It's that time again, when publishers send out their royalty statements for book sales during the period July-December of the previous year. Freakishly, I actually got a cheque with one of my statements, instead of the more usual selection of statements informing me I need only sell another four thousand books and I'll be making money. BBC Books very kindly sent me a cheque for a whisker under fifty quid, which is good as I didn't issue a single invoice during March.
Unfortunately for my pride, the royalties are for sales of possibly the worst novel I've ever written. The book in question is Doctor Who: The Domino Effect, a rather witless alternate reality tale about an Earth where the invention of the computer has been deliberately suppressed. Of all the novels I've written in the past ten years, I find it embarrassing that my worst effort is the only generating royalties. Of course, the nine books I've produced for Black Flame were all on a flat-fee, no royalty basis, so that's a factor in the equation.

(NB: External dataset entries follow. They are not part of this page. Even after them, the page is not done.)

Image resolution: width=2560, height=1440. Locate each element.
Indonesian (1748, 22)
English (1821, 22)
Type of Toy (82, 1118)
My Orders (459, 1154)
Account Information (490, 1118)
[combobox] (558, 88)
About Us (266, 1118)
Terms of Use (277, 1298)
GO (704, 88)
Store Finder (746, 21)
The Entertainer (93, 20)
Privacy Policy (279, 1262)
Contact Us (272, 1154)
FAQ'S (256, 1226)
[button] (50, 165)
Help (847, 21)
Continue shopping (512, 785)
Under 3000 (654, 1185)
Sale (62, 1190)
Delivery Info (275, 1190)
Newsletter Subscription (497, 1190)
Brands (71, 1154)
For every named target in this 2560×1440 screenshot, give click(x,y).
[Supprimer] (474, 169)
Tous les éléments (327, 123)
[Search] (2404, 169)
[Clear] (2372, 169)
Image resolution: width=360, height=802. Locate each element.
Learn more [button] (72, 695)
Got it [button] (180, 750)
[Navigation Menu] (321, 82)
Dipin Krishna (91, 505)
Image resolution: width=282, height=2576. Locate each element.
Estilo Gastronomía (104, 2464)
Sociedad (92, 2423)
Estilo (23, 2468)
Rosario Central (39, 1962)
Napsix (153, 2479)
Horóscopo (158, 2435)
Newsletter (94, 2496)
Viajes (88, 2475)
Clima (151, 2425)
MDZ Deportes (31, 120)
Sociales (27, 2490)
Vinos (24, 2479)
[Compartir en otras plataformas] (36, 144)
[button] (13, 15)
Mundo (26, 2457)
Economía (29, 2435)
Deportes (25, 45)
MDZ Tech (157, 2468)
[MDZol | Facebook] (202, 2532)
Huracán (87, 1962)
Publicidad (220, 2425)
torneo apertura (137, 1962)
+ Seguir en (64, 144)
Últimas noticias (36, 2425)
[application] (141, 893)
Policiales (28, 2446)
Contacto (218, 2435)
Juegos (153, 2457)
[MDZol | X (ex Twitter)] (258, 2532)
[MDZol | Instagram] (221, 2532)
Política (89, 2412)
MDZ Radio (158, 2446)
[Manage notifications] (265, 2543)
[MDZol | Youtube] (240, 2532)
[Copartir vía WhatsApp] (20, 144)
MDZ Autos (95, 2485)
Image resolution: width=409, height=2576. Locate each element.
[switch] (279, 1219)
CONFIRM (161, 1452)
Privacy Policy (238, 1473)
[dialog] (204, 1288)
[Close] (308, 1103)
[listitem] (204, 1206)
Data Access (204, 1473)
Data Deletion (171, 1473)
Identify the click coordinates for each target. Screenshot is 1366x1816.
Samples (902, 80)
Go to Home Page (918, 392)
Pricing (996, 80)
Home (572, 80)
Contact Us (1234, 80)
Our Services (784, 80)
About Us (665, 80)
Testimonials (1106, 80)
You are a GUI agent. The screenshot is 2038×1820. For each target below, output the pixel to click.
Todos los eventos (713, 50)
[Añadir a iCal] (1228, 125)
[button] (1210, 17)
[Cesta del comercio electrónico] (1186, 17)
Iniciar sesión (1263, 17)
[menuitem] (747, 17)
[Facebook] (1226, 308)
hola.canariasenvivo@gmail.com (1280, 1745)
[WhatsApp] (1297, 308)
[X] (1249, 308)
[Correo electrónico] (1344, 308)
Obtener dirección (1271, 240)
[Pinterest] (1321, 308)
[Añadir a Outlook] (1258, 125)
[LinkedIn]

Apparently my Fiends of the Eastern Front novels are doing rather well for Black Flame, as evidenced by an interview with publisher Marc Gascoigne on the Emerald City website. You can see the whole interview by clicking the headline on this post, but this is the bit that's relevant to Fiends...
"Black Flame’s biggest recent success has been the three-book Fiends of the Eastern Front series by David Bishop, where good old Sven Hassel-style WWII mayhem meets vampires, and goes for the jugular (sorry). It’s Commando war comics meets The Bloody Red Baron, and why not? It seems readers worldwide have got the joke and are clamoring for more, a noise most joyous to any publisher."
Just a shame I don't make royalties from this success, isn't it? Still, I knew the terms when I sign my contract, so moaning about it now does nobody any good. You never know, if the Fiends novels do well enough, Black Flame might decide to extend the franchise. Das Vampyr Boat, perhaps?